Trump said on social media that he had canceled the trip and told envoys not to go to Pakistan, while also saying “Too much time wasted on traveling, too much work!” The White House had said Friday that Steve Witkoff and Jared Kushner would travel to Islamabad for the new round of talks.

Iran’s Foreign Minister Abbas Araghchi left Islamabad Saturday evening, according to two Pakistani officials who spoke to The Associated Press on condition of anonymity because they were not authorized to talk to the media. Araghchi later posted that he had shared Iran’s position on a “workable framework” to end the war but said Iran had “yet to see if the U.S. is truly serious about diplomacy,” reflecting skepticism about what the U.S. was prepared to accept.

Earlier in Pakistan, Araghchi met with Army Chief Field Marshal Asim Munir and Prime Minister Shehbaz Sharif about what he called Iran’s red lines for negotiations. The Iranian foreign minister then went on to Oman, a mediator in the talks before the war, and the state-run IRNA news agency reported he would return to Pakistan on Sunday before visiting Russia.

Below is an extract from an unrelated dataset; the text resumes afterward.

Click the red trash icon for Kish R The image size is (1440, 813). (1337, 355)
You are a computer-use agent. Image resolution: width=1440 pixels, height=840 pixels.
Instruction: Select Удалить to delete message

A separate ceasefire between Israel and the Iranian-backed Hezbollah also showed fragility on Saturday. The sides fired at each other, and Israel’s Prime Minister Benjamin Netanyahu ordered the military to “vigorously attack Hezbollah targets in Lebanon,” as the talks in Islamabad were unfolding.

The wider war has remained centered on maritime and regional pressure around the Strait of Hormuz, through which about a fifth of the world’s oil passes in peacetime. Iran’s grip on the strait has contributed to higher oil prices since the war began, while the U.S. has maintained a blockade on Iranian ports. Trump has also ordered the military to “shoot and kill” small boats that could be laying mines, and Germany’s Defense Minister Boris Pistorius said Germany was sending minesweeper ships to the Mediterranean to help remove Iranian mines from the strait once hostilities end.

Beyond the immediate diplomacy, Iran resumed commercial flights from Tehran’s international airport on Saturday for the first time since the war began, following U.S. and Israeli strikes on Feb. 28, according to state-run television. Flights were scheduled to depart for Istanbul, Oman’s capital of Muscat, and the Saudi city of Medina.

Even as the U.S. and Iran discussed ceasefire steps, the conflict’s toll continued to mount, according to authorities. Since the war began, at least 3,375 people had been killed in Iran and at least 2,496 in Lebanon, where Israel and Hezbollah’s new round of fighting broke out two days after the Iran war started. Trump announced Thursday that Israel and Lebanon had agreed to extend a ceasefire between Israel and Hezbollah by three weeks, though Hezbollah had not participated in the U.S.-brokered diplomacy.

On Saturday, Israel struck southern Lebanon, killing at least six people, and rockets and drones were launched at Israel from Lebanon. The report also said 23 people had been killed in Israel and more than a dozen in Gulf Arab states, adding that 15 Israeli soldiers in Lebanon, 13 U.S. service members in the region, and six members of the U.N. peacekeeping force in southern Lebanon had been killed.

The negotiations’ key sticking points remained Iran’s enriched uranium and the standoff around the Strait of Hormuz, alongside concerns about Iran’s missile program and its support for armed proxies in the region. Iran has said indirect talks over its nuclear program earlier this year ended with Iran being attacked by the U.S. and Israel, adding to Tehran’s wariness about another diplomacy effort.